My story is not representative of all obese people. There are plenty of reasons why people eat at a caloric excess, just as there are plenty of reasons for why people eat at a caloric deficit.
The mechanism of weight loss – calories in being less than calories out – is pretty basic. Achieving this at not only an individual level but at a whole population level is catastrophically challenging. People are people: we all suck at making gestalt estimations when it comes to food intake (obese people and underweight people especially), our society is the opposite of conducive to maintaining health, and we all have social and cognitive limitations that prevent us from making those hundreds of little decisions over a very long period of time. Some individuals – with psychological and social support and education – can lose weight and maintain it permanently; for many, they lack the support, cognition, education, practicality or behavioural attributes to achieve this in the long term.
But the challenge of identifying a long-term, effective and safe means of losing weight does not mean that we shouldn’t be concerned about the impacts of obesity and the fact that rates are rising everywhere. It does not change that body fat itself has a significant role in affecting human health. It does not change that eating disorders – both of the restrictive and compulsive overeating nature – need to be treated and that we all need a better understanding of their causes and consequences.
While I agree that we should all participate in healthy behaviours at any size – mindfulness over food quality and intake, exercise, seeking support and engaging in salf-care and that it is possible to make healthy improvements even if people remain overweight, the plight of the critically underweight and overweight is evidence enough that at some sizes, health is impossible because of the size.
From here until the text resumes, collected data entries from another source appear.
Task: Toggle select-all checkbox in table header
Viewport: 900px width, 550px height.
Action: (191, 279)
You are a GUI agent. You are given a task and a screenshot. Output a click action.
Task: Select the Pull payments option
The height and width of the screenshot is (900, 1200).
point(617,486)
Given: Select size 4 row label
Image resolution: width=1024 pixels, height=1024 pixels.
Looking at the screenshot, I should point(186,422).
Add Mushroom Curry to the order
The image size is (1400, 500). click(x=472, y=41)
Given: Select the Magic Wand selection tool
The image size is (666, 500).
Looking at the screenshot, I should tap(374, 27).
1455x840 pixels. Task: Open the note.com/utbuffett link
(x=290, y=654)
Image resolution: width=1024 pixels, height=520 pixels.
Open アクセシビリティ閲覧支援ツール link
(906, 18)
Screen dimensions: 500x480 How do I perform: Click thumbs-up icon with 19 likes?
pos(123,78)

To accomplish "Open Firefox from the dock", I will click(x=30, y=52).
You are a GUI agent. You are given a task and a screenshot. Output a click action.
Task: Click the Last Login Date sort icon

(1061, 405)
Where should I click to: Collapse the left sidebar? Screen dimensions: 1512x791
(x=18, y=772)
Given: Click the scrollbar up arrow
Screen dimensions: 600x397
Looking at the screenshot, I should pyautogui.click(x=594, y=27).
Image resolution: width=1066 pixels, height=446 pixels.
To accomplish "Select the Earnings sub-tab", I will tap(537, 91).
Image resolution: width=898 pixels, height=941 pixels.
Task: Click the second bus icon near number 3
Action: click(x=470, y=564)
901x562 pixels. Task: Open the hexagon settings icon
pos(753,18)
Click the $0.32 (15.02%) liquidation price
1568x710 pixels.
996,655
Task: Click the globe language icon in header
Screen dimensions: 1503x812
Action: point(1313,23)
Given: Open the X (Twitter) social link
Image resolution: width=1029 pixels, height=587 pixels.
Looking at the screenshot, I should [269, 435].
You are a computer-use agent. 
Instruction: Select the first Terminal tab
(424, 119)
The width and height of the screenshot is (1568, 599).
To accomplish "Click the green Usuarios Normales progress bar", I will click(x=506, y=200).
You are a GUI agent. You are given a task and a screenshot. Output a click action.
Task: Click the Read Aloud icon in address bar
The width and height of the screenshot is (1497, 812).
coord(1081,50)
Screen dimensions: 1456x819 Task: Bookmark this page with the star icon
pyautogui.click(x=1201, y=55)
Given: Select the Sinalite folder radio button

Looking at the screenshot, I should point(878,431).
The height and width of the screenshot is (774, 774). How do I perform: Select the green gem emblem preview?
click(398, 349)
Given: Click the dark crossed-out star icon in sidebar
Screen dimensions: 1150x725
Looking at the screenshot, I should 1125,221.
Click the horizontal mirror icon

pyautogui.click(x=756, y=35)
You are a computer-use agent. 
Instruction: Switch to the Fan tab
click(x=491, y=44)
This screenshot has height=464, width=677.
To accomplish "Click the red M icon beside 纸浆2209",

The super-obese who incur life-threatening skin infections due to being unable to clean a body of their size, who require diabetic amputations, and who become dangerously immobilised due to their size are clearly unhealthy because of their size, just as the extremely underweight who develop fatal arrhythmias, refeeding syndrome and multiple organ failure are unhealthy because of their size.
So, what’s the answer more broadly? I like Ben Goldacre’s quote “I think you’ll find it’s a bit more complex than that” to cover it. Whatever the case, empathy, supportiveness, moderation and education is critical; stigma, shaming and hatred is surely verboten. Health authorities and the law needs to take a stronger stance on responding to and critiquing shit like this. The answer may not be “diets”, in the way we understand diets – prescriptive, short-term interventions with a focus on significant restriction or eliminating food groups – but there’s a significant difference between long-term, moderate food modification and mindfulness and throwing down a glass of apple cider vinegar and avoiding eating anything white ever. If the trade off is weight maintenance or slowing the halt of weight gain, it’s a good start, and perhaps time will only tell if the study I initially linked to is debunked (and in the game of open-mindedness and critical inquiry, I am interested to follow discussion of it).
I appreciate that I’ll lose followers with this post. I ruffled feathers when I first posted about cancer fraud, vaccines and paleo diets, after all. But the same scientific methodology, doctors and peak bodies that advocate for vaccine programs are those that recognise the harm posed by obesity. To me, as a skeptic, this was enough to crack my recalcitrance. I might not convince the die-hards, but I might get through to the fence sitter or the reader who hasn’t taken the time to consider the issue in more depth.
And while this post might not be the thing to win you over, it might be enough to shake that ladder a little.